The FECA Manual part two at 2-0808-5(d) has been changed to read:

"Rated impairment should reflect the total loss as evaluated for the scheduled member (i.e. arm, leg, etc.) at the time of the rating examination. See Raymond E. Gwynn, 35 ECAB 247, 253 (1983). There are no provisions for apportionment under the FECA. As such, schedule awards include permanent impairment resulting from conditions accepted by the OWCP as job-related as well as and any non-industrial permanent impairment present in the same scheduled member at the time of the rating examination.

As long as the work-related injury has affected any residual usefulness, in whole or in part, of a scheduled member, a schedule award may be appropriate. Similarly, an increase in schedule award may be appropriate as long as a material change in the work-related injury is at least in part contributory to an increase in impairment of the scheduled member.

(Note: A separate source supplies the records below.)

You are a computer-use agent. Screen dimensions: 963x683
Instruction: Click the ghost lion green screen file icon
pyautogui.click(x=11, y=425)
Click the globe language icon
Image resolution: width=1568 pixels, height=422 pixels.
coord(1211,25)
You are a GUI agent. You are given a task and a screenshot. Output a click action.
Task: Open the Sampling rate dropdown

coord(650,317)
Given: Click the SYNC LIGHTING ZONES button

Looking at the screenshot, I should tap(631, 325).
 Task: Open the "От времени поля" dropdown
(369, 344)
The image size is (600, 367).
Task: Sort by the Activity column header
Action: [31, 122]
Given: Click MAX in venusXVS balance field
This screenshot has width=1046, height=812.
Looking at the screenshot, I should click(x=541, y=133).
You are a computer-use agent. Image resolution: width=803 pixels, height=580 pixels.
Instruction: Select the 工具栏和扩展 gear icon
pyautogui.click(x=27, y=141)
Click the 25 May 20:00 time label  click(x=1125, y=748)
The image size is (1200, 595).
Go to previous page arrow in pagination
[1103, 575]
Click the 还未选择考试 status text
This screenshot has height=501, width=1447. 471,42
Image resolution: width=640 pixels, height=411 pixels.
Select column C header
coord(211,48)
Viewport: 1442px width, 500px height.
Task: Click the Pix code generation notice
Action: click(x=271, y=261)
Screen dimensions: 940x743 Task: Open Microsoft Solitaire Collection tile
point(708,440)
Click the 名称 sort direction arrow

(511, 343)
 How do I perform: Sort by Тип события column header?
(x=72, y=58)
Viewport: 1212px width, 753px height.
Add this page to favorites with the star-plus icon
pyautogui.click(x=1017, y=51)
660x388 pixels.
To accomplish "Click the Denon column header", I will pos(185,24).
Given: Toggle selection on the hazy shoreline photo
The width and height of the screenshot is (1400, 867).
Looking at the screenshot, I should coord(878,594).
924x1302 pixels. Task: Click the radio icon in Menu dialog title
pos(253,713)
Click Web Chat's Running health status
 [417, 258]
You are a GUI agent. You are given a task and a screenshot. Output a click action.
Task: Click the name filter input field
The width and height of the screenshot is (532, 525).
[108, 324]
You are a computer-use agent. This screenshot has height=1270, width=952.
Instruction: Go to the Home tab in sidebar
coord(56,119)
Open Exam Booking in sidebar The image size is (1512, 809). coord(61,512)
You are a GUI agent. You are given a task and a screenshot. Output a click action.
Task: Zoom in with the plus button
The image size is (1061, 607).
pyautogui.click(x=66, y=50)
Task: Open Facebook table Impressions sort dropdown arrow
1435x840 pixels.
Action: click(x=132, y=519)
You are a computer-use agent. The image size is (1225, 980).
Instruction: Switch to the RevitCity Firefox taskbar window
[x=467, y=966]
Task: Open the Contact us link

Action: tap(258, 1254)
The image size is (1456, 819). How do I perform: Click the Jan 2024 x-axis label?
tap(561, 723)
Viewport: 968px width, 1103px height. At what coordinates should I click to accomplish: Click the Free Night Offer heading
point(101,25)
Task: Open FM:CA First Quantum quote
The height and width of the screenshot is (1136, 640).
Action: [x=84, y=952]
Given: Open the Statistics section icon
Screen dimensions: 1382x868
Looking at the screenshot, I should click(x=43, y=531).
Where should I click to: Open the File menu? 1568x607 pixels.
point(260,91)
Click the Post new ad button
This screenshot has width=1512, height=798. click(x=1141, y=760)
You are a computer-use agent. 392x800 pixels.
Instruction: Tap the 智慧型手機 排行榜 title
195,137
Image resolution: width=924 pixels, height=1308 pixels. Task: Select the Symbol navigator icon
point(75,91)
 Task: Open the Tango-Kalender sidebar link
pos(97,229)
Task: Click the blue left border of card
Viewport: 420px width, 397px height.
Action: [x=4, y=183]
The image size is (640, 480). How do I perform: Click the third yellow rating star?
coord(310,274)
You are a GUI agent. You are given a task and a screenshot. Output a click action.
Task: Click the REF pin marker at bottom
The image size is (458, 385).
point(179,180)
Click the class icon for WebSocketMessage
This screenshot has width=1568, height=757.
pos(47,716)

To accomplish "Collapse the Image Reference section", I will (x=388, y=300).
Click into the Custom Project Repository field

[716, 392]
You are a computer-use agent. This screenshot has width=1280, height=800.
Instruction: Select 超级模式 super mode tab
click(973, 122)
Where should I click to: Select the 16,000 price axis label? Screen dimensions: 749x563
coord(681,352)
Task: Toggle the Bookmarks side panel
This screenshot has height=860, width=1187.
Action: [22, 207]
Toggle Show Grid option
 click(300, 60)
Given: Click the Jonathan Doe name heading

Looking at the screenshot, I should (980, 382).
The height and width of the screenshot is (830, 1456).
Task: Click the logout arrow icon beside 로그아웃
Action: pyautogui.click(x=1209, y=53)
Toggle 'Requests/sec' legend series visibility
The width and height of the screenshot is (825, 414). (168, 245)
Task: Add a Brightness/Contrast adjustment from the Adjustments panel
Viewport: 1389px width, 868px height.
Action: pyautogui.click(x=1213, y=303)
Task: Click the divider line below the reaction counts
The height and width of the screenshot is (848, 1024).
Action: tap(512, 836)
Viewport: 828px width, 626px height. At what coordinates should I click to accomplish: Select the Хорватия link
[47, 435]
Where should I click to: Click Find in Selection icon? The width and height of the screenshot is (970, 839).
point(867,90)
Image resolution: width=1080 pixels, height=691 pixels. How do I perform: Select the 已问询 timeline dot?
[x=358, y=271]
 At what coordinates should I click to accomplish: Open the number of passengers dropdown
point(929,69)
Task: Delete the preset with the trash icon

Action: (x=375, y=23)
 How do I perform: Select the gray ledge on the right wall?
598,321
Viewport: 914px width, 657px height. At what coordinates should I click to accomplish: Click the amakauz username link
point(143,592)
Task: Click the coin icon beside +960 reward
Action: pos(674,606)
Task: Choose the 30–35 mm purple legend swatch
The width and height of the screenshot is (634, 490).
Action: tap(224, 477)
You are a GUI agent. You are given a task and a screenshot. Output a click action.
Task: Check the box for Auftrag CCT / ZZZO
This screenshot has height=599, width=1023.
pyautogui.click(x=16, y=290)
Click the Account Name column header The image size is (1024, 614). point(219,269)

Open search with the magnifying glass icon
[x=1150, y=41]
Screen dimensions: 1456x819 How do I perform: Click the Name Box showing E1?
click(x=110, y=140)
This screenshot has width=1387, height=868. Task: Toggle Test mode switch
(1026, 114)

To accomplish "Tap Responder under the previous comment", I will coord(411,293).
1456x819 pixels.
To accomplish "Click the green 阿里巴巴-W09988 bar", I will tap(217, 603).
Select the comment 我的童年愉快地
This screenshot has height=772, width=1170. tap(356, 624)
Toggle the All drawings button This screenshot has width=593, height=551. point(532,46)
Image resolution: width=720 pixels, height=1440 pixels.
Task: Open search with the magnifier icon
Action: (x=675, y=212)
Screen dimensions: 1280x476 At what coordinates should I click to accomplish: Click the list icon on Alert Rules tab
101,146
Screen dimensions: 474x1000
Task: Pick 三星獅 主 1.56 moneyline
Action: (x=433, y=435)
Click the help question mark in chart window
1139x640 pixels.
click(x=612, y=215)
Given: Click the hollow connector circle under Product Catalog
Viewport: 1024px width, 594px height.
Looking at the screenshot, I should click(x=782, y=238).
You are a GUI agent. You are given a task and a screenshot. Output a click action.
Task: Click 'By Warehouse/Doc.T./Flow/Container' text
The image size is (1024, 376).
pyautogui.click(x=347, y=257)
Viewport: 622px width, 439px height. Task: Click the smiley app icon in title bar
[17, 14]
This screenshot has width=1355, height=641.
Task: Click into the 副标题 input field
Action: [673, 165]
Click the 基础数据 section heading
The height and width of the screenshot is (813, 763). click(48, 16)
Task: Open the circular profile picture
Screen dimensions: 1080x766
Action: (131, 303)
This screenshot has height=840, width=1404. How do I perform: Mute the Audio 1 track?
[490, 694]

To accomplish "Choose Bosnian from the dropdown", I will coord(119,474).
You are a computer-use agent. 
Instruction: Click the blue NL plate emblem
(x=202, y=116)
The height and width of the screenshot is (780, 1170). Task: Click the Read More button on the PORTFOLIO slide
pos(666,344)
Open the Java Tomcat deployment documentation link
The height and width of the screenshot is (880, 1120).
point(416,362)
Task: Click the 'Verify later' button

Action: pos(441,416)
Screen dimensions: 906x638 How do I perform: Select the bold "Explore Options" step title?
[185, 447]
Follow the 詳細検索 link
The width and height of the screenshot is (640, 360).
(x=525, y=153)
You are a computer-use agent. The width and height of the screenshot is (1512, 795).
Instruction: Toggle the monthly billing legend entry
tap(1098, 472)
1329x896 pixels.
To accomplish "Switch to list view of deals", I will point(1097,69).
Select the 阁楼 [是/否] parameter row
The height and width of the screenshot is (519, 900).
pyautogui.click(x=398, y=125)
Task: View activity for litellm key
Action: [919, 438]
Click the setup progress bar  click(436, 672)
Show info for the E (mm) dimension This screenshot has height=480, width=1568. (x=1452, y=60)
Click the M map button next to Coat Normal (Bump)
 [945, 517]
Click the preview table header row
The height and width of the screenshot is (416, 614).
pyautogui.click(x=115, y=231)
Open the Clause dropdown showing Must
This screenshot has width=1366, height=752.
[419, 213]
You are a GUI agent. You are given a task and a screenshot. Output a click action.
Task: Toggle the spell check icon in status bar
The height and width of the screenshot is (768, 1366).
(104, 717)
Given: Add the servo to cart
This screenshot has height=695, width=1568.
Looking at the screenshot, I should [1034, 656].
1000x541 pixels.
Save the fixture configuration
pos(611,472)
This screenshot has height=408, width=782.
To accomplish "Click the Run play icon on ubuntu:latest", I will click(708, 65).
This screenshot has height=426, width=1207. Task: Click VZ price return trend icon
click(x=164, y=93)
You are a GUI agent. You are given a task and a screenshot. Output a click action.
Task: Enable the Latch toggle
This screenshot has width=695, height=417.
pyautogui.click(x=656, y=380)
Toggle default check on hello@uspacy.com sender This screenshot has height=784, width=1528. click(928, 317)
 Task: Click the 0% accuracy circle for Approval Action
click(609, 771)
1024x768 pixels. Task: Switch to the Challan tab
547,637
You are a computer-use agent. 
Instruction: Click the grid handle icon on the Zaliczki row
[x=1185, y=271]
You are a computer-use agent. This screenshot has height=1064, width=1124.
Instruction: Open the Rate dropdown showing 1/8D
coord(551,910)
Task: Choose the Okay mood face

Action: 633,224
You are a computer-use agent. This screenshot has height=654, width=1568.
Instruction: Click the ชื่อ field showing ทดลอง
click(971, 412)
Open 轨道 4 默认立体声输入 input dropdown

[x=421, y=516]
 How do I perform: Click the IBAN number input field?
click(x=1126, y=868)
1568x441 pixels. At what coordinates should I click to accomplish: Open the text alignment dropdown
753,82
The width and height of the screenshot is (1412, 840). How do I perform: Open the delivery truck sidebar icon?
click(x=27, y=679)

For example, if an aggravation of left hip osteoarthritis is accepted as work-related but the claimant also suffers from non-industrial left knee osteoarthritis, both of which have resulted in permanent impairment, an  assessment of impairment should reflect the total loss of the left leg, to include both the industrial and non- industrial injuries."

Hopefully this will force OWCP to follow regulations. 

These changes should mean a faster turnaround time for schedule awards because less time is wasted on the DMA and there cannot be a conflict in medical opinion between the DMA and one of OWCP's physicians. 

It should also result in higher impairment ratings for some claimants because OWCP has to accept impairment ratings that include all conditions that impair the covered body part.